My crew chief ’s already on the case. I’ve shut down the engine, he’s popped open the engine nacelle on number one and he and a couple others are feverishly going through the myriad oil lines, looking for my leak. I can’t see their efforts (and wouldn’t know what they were doing if I could), but I can hear metal on metal and I silently will my crew chief to find a bigger hammer, if that’s what it takes.
All around me, A-10s are beginning to taxi. They’ll leave my space in the sequence open right up until take-off, but significant delay is simply not an option. The end of our departure window is minutes away and I am in real danger of becoming an unwilling tourist in the Azores. My crew chief comes back up on the headset: ‘We think we’ve found it sir, crank up number one and let’s run it for a quick leak check.’ Engine running, after what seems to be an eternity, he says: ‘You’re good to go, Sir.’ This is where the trust comes in; there’s no need for ‘Are you sure, Chief?’ only the positive inflection on the most versatile phrase: ‘Shit hot, Chief; like it a lot! I owe you one’, followed by ‘Lajes Tower, Warthog 21 taxi to join the flight’ and the unsaid ‘saved by the bell’. As I rolled out, I noticed the fingertip kiss being bestowed on the wingtip and gave the man of the hour a smart salute and a heartfelt thumbs-up.
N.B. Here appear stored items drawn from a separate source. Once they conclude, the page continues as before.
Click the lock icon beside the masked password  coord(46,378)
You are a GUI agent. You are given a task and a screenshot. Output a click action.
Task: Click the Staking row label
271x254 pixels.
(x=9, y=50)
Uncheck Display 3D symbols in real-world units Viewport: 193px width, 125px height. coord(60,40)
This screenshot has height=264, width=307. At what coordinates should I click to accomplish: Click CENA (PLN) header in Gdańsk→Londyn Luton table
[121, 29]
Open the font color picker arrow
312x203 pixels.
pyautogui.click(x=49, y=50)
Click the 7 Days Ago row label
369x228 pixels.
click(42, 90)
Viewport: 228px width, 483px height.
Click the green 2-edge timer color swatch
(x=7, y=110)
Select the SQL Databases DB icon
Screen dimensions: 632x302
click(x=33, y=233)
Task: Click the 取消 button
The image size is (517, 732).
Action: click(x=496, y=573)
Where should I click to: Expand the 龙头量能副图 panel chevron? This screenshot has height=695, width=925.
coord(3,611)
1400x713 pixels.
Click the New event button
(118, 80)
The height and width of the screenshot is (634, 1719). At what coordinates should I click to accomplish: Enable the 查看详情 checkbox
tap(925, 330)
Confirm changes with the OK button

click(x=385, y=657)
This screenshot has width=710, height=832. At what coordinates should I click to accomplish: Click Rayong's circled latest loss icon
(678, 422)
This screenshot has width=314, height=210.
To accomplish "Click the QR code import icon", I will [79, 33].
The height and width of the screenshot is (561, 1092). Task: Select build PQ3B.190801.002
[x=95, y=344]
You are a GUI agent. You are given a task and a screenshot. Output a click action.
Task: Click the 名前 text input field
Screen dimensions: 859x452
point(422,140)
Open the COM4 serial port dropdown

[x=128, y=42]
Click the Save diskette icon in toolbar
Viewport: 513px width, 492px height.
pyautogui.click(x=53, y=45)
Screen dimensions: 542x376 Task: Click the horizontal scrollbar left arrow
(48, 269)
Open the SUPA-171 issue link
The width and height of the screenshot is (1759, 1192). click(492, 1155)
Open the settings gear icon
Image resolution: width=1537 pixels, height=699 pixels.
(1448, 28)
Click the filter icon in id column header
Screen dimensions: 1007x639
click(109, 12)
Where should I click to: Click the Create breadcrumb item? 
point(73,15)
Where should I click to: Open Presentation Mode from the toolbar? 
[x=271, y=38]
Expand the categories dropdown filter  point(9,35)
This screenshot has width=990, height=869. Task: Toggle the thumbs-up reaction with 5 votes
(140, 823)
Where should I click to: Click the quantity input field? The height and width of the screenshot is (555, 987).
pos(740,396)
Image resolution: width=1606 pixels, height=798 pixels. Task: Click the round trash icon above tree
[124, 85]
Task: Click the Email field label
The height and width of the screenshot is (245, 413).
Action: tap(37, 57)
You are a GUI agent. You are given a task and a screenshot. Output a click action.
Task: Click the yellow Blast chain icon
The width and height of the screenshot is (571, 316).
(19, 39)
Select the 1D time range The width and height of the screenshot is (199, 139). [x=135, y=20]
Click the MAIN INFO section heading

The presence of trust doesn’t mean you stop thinking. Taxiing out, my mind wanders to ‘what ifs?’:
- What if the leak returns with a vengeance? It’s 2,000 miles over water to Bentwaters and, although the ’Hog will fly on one engine, it won’t fly very well
- What if I end up in the frigid Atlantic, a long, long way from home?
- What if the damn Poopy Suit leaks and even if it doesn’t, who’s going to be out there to pick me up?
All reasonable concerns, I think, but I didn’t dwell on them; it was show time! Nevertheless, I spent a lot more time than usual checking the number one engine oil pressure gauge on the way home. I needn’t have worried; she ran like the proverbial Swiss watch.